Menurutnya, pemerintah tidak boleh hanya mengedepankan pertumbuhan investasi, tetapi mengabaikan prinsip keadilan dalam penataan ruang dan perdagangan.

Sebab, apabila toko swalayan berdiri terlalu dekat dengan pasar tradisional, maka pedagang kecil akan berhadapan langsung dengan perusahaan besar yang memiliki modal dan jaringan bisnis jauh lebih kuat.

“Jangan sampai pedagang kecil ditertibkan karena persoalan izin, sementara bangunan besar yang peruntukannya dipertanyakan justru dibiarkan beroperasi,” katanya.

Ia mendorong Pemerintah Kabupaten Sidrap melakukan audit menyeluruh terhadap 17 bangunan baru yang teridentifikasi mulai beroperasi.

Audit tersebut, kata dia, harus mencakup legalitas tanah, kesesuaian tata ruang, persetujuan bangunan gedung, perizinan berusaha, peruntukan bangunan, dampak terhadap lalu lintas, hingga dampak ekonomi terhadap pasar tradisional dan UMKM di sekitar lokasi.

“Jangan hanya melihat apakah ada izin atau tidak. Yang harus dilihat adalah izin untuk apa, bangunan itu digunakan untuk apa, apakah sesuai dengan tata ruang, dan apakah keberadaannya mengganggu usaha masyarakat di sekitarnya,” ujarnya.

Pemkab Diminta Buka Data Perizinan

Di tengah menjamurnya pasar swalayan tersebut, Pemerintah Kabupaten Sidrap dinilai perlu membuka informasi secara transparan mengenai status perizinan setiap bangunan baru yang beroperasi.

Masyarakat berhak mengetahui apakah bangunan-bangunan tersebut telah memenuhi seluruh ketentuan yang berlaku.

Termasuk, apakah izin bangunan dan izin usahanya sesuai dengan aktivitas perdagangan yang dijalankan.
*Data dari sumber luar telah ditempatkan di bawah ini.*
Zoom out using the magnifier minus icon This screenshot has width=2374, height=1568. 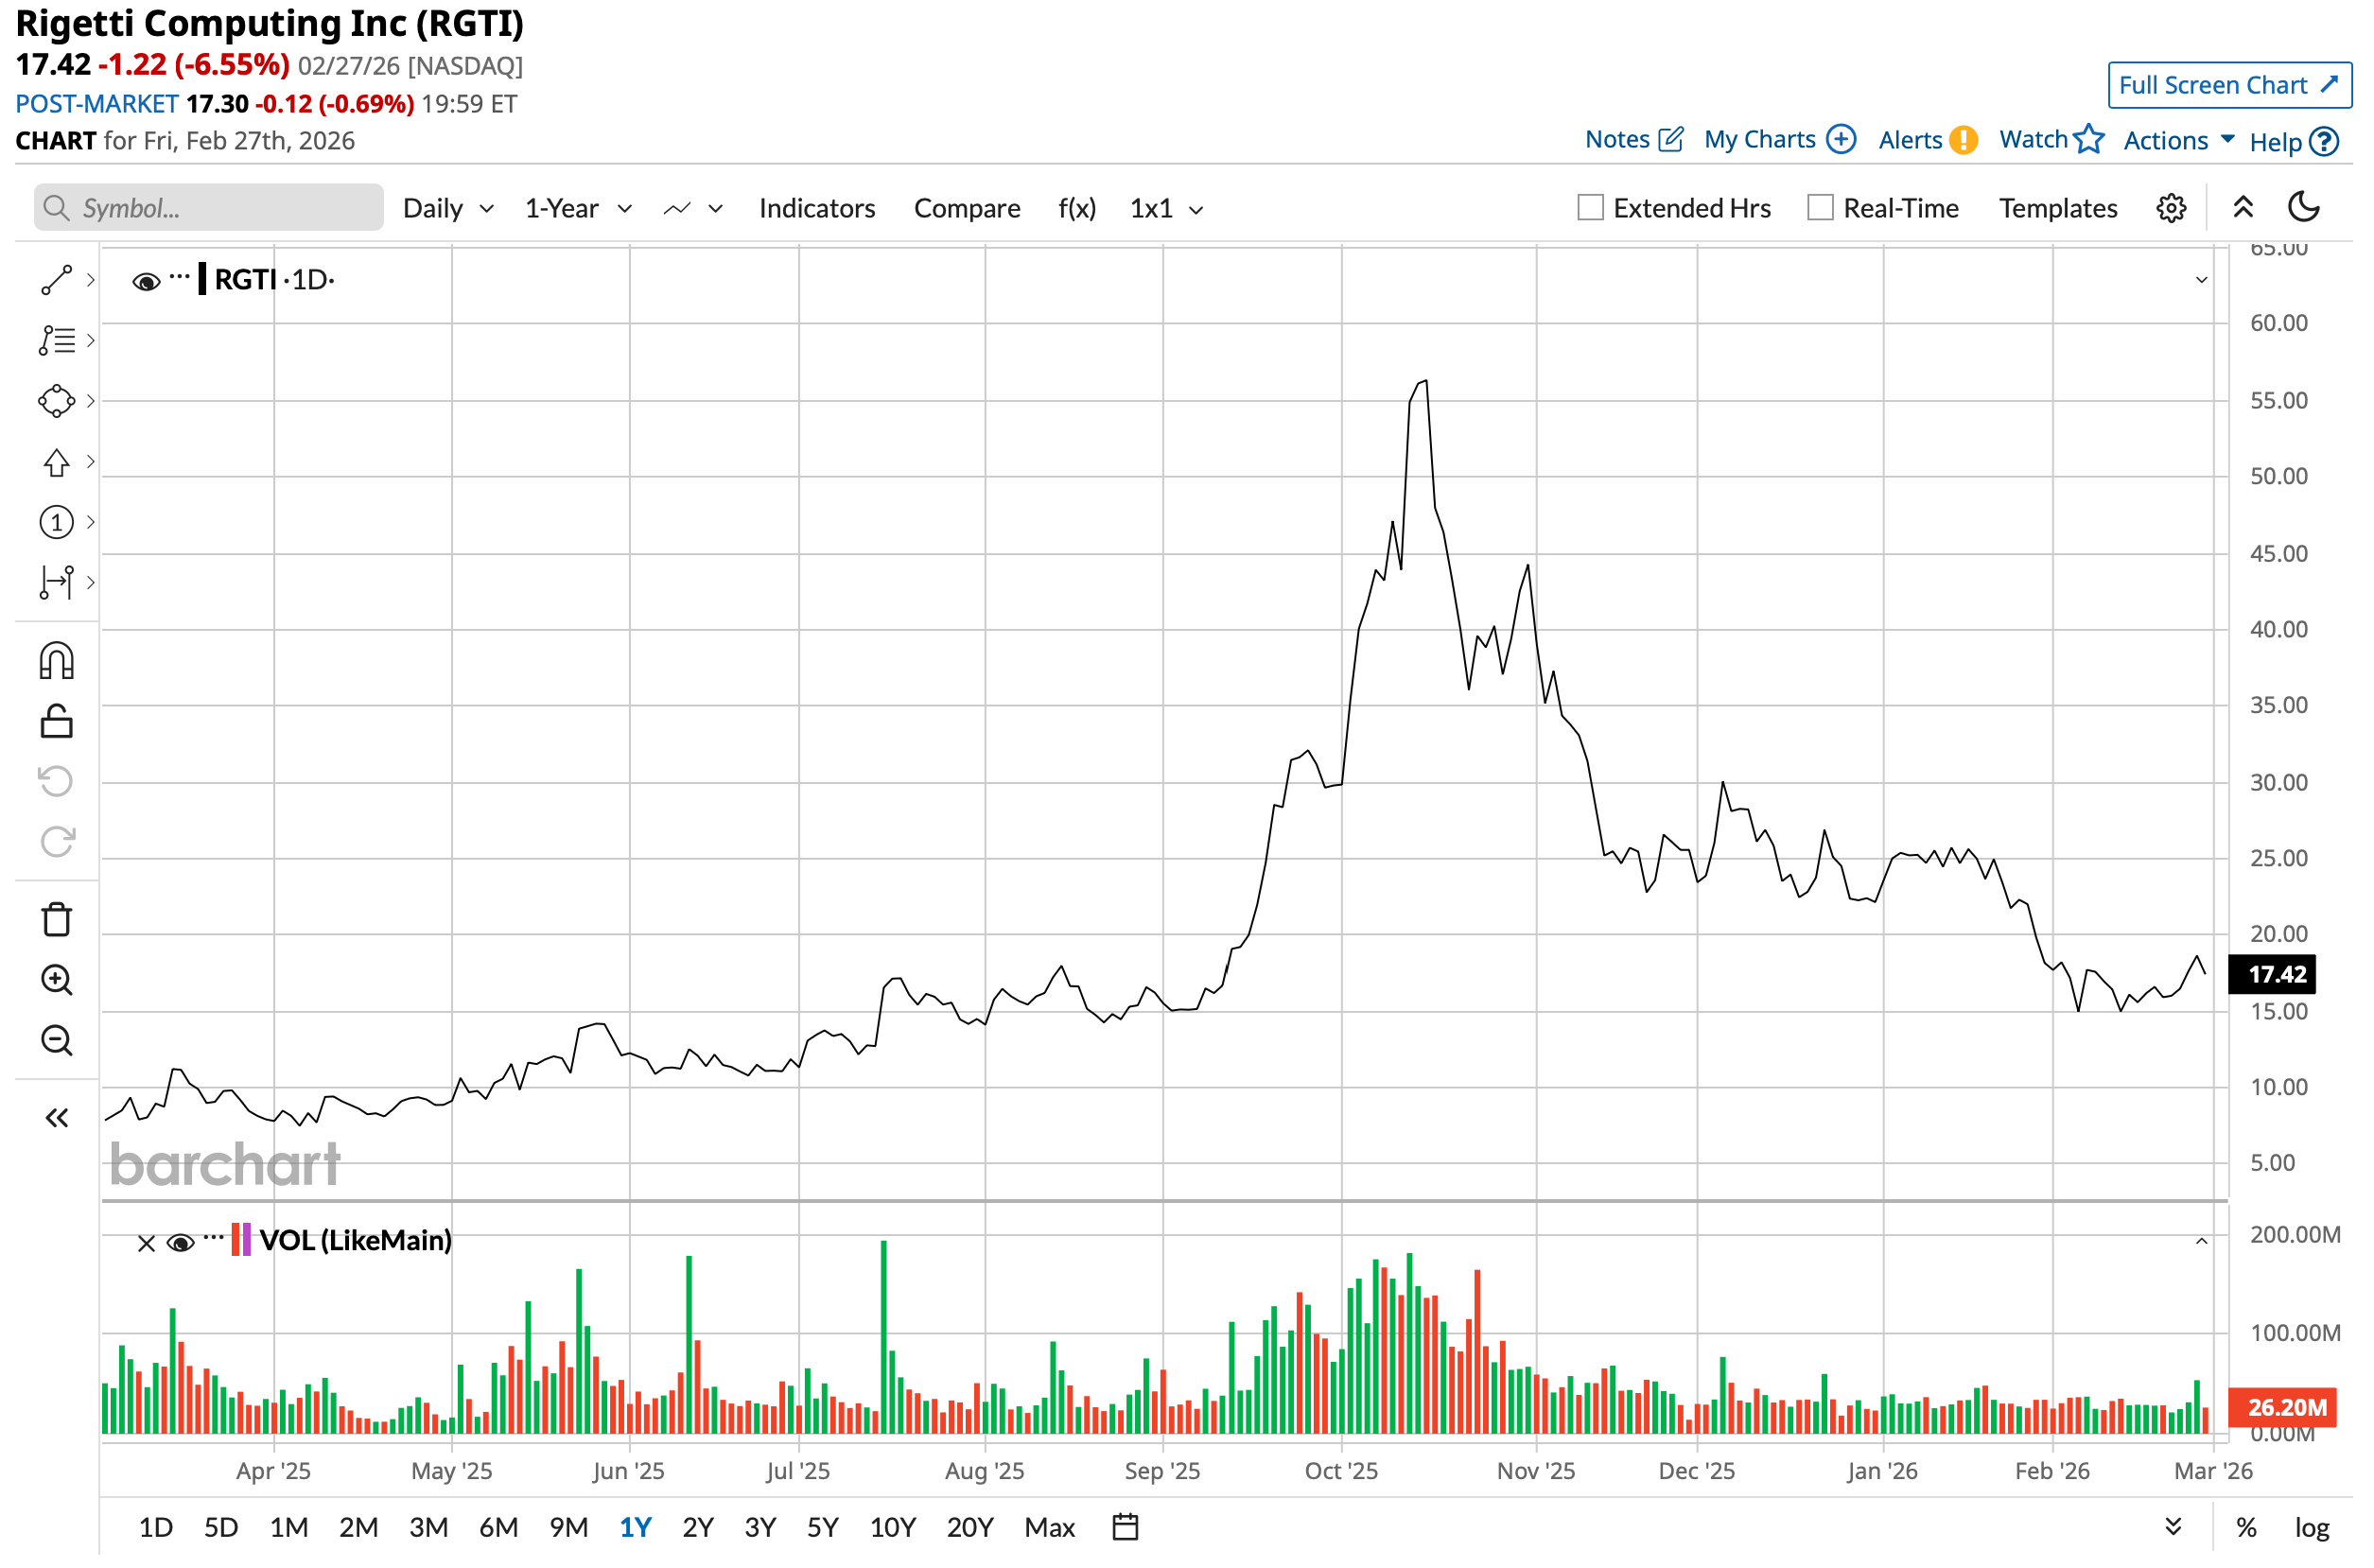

Sebab, persoalan utama bukanlah menolak investasi atau menghambat dunia usaha.

Yang menjadi masalah adalah apabila pembangunan dan operasional pasar swalayan berlangsung tanpa kajian yang matang, tanpa memperhatikan kondisi pasar tradisional, serta tanpa perlindungan terhadap pelaku UMKM.

Jika pemerintah benar-benar serius membangun ekonomi kerakyatan, maka pertumbuhan investasi harus berjalan beriringan dengan perlindungan terhadap pedagang kecil.

Pasar swalayan boleh berkembang.

Namun, jangan sampai pertumbuhan toko modern justru menjadi awal matinya pasar tradisional dan usaha kecil masyarakat Sidrap.

Kini, publik menunggu sikap Pemerintah Kabupaten Sidrap: apakah akan melakukan evaluasi dan membuka data perizinan 17 bangunan baru tersebut, atau membiarkan persoalan ini terus berkembang tanpa kejelasan?